Earth Action says the absence of evidence is not evidence of safety.Meanwhile, the spokesperson from Earth Action clarifies that the report quantifies how much plastic migrates from packaging into food and not its health risk, although “the absence of evidence is not evidence of safety.”
“Exposure here is direct, involuntary, and widespread, which is exactly where precautionary, design-based action is proportionate. Encouragingly, much of this exposure is avoidable through choices already within reach.”
In response to the criticism on data and studies used, Earth Action maintains that it is a fully independent, science-based research consultancy with no vested interest in any packaging material or format.
“Our mission is to develop new knowledge and bring emerging sources of plastic pollution to light, using footprinting approaches that also allow brands and policymakers to anticipate and reduce them. We sit deliberately at the interface between science and action.”
“Importantly, we do not run experiments ourselves. Our contribution is to compile, harmonize, and synthesize the results of many independent researchers — consolidating a coherent ‘big picture’ out of isolated studies, and using it to guide concrete reduction trajectories.”
The spokesperson further explains that the literature was identified through systematic database searches and citation tracking, then screened against explicit, documented criteria: particle size distribution reported or estimable, cross-contamination controlled, and transparent methodology.
“Around twenty experimental studies met that bar and were harmonized across seven packaging formats, representing roughly two-thirds of global food packaging by volume.”

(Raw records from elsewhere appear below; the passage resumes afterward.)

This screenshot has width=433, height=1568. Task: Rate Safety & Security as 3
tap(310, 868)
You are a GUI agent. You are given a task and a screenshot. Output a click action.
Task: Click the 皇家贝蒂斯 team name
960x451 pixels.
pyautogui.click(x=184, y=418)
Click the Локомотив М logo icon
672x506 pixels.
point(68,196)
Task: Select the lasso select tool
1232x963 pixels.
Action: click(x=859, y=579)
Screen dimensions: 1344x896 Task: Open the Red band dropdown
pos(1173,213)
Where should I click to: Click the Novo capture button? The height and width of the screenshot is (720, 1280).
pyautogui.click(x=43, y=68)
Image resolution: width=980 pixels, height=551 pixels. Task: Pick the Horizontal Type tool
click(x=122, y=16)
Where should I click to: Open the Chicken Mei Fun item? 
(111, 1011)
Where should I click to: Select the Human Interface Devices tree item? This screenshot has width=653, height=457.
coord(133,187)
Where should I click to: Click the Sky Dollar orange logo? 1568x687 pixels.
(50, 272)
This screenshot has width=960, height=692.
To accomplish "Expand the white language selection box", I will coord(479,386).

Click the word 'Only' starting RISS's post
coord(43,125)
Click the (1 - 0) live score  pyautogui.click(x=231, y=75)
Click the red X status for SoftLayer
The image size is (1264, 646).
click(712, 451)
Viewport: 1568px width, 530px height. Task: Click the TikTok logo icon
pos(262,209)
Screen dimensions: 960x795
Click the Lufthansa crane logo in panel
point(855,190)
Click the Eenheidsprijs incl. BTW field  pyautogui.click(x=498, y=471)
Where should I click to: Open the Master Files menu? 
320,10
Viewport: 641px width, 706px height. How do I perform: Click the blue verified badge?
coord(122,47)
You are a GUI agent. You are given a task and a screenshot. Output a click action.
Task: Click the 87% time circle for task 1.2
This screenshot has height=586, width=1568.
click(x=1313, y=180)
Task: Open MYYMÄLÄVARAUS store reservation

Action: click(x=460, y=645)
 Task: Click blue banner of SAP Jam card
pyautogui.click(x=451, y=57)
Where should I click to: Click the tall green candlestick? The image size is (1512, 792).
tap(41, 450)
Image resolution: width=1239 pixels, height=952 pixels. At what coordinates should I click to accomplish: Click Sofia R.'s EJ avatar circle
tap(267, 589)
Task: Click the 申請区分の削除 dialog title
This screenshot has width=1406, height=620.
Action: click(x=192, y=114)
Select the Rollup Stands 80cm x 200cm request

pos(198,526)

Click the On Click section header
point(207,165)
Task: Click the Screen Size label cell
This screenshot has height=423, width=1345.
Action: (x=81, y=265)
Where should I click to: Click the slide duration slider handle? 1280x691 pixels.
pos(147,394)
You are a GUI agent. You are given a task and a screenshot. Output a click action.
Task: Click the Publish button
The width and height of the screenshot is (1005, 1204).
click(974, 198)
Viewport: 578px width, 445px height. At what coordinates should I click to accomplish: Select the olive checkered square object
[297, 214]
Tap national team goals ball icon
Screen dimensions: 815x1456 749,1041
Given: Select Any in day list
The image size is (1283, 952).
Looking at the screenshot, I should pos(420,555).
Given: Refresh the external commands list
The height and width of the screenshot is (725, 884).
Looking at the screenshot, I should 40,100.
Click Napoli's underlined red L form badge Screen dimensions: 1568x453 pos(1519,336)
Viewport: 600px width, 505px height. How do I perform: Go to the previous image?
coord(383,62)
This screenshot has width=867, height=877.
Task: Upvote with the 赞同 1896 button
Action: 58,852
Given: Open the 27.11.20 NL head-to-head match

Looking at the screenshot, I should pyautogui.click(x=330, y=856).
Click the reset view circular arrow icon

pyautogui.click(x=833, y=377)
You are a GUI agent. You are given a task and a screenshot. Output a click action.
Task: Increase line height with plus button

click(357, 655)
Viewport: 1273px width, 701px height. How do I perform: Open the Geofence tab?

“As with all our reports, this work also went through a process of critical review by external experts and prior consultation ahead of publication. We are also explicit about where the evidence is thin — particularly for nanoplastics — rather than papering over those gaps.”
However, to provide balance, the organization says it is worth stressing that in mass terms, the quantities migrating from packaging are relatively small compared with other environmental contamination sources.
Earth Action concludes that what genuinely sets their report apart is not its scale, but the route of plastic’s direct ingestion pathway — its particles entering food at the point of consumption, with little dilution.